GOAL: Please put the lines from the line with "You are a GUI" up to and including the last line of the material into a JSON list of strings, one string per line, with blank lines left out. Leave the pictures out of the answer.

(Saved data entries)
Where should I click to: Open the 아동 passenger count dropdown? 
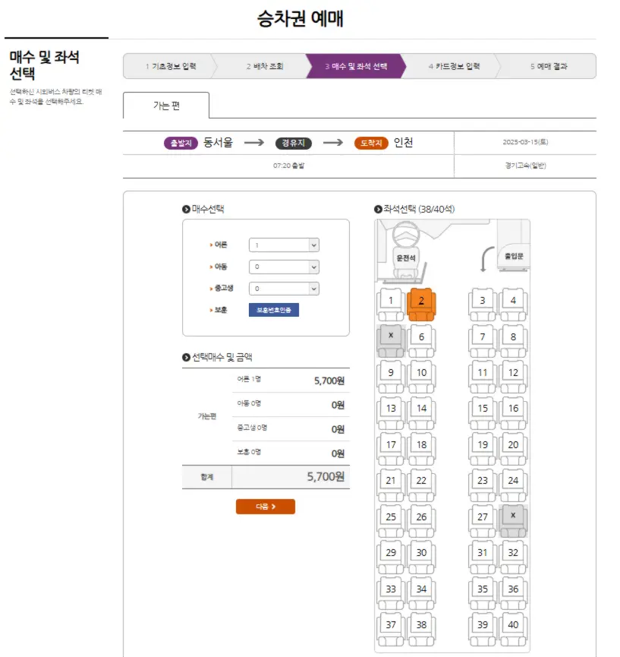coord(284,267)
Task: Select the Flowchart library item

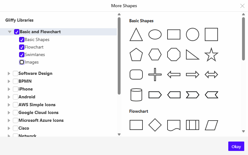Action: pyautogui.click(x=34, y=47)
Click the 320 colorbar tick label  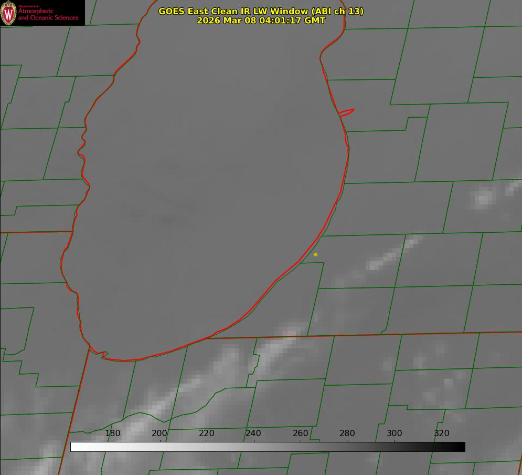click(x=441, y=433)
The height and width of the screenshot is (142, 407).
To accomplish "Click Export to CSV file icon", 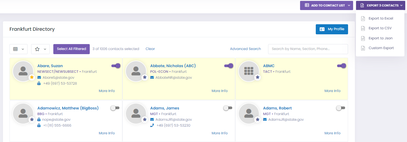I will (363, 28).
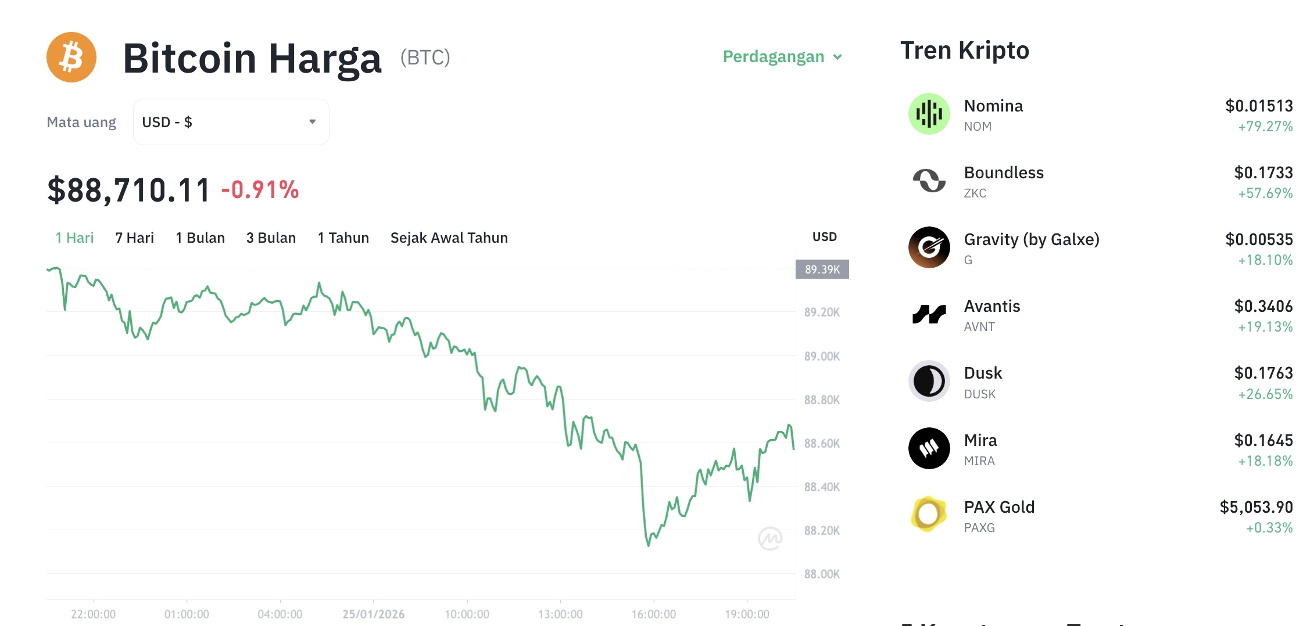Click the Dusk DUSK coin icon
Screen dimensions: 1303x626
tap(928, 382)
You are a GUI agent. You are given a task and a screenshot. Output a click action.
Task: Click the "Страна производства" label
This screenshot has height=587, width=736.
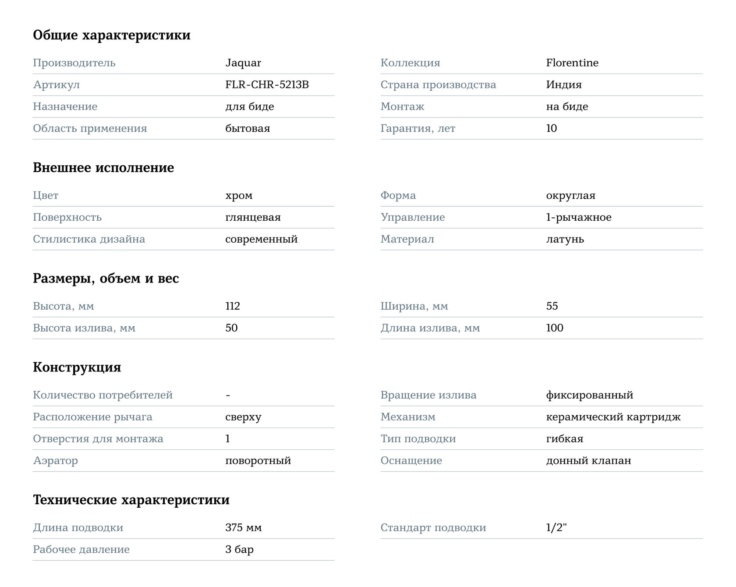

TASK SOLUTION:
[
  "You are a GUI agent. You are given a task and a screenshot. Output a click action.",
  "Task: Click the \"Страна производства\" label",
  "This screenshot has height=587, width=736."
]